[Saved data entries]
^^^^^^^^
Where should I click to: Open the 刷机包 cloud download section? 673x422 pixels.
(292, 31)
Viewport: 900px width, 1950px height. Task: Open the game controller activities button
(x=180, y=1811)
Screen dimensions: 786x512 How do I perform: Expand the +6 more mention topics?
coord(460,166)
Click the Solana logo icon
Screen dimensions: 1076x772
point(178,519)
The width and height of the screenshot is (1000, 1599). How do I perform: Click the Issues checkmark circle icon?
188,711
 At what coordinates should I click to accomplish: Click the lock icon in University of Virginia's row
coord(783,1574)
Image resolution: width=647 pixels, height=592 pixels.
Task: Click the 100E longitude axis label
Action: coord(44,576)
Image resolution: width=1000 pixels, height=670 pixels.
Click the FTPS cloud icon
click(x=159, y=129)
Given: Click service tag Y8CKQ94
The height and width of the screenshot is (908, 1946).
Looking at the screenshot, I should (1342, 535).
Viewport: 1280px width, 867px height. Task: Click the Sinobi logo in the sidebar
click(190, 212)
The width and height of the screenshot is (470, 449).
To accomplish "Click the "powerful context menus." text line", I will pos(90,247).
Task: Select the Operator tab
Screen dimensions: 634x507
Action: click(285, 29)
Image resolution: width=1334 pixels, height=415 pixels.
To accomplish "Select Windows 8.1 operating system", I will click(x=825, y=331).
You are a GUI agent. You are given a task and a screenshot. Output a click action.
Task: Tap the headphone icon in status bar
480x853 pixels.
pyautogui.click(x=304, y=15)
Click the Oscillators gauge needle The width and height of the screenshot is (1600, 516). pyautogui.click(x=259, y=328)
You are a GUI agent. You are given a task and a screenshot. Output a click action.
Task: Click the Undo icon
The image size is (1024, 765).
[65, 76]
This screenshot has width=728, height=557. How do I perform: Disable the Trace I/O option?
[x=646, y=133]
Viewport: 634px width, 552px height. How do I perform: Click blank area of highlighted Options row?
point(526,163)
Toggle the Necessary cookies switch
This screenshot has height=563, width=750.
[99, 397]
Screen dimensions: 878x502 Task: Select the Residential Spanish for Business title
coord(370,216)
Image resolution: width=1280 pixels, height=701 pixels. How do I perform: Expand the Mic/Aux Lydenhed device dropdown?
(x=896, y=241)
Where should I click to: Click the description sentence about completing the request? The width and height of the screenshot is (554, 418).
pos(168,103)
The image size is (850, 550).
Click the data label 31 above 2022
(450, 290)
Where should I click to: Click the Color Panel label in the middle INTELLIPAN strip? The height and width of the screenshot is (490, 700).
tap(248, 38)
^^^^^^^^
In the records above, find the line containing "Task: Select the Operator tab" and restate word for word every line from the first through that one.

ANSWER TO THE EXERCISE
Where should I click to: Open the 刷机包 cloud download section? 673x422 pixels.
(292, 31)
Viewport: 900px width, 1950px height. Task: Open the game controller activities button
(x=180, y=1811)
Screen dimensions: 786x512 How do I perform: Expand the +6 more mention topics?
coord(460,166)
Click the Solana logo icon
Screen dimensions: 1076x772
point(178,519)
The width and height of the screenshot is (1000, 1599). How do I perform: Click the Issues checkmark circle icon?
188,711
 At what coordinates should I click to accomplish: Click the lock icon in University of Virginia's row
coord(783,1574)
Image resolution: width=647 pixels, height=592 pixels.
Task: Click the 100E longitude axis label
Action: coord(44,576)
Image resolution: width=1000 pixels, height=670 pixels.
Click the FTPS cloud icon
click(x=159, y=129)
Given: Click service tag Y8CKQ94
The height and width of the screenshot is (908, 1946).
Looking at the screenshot, I should (1342, 535).
Viewport: 1280px width, 867px height. Task: Click the Sinobi logo in the sidebar
click(190, 212)
The width and height of the screenshot is (470, 449).
To accomplish "Click the "powerful context menus." text line", I will pos(90,247).
Task: Select the Operator tab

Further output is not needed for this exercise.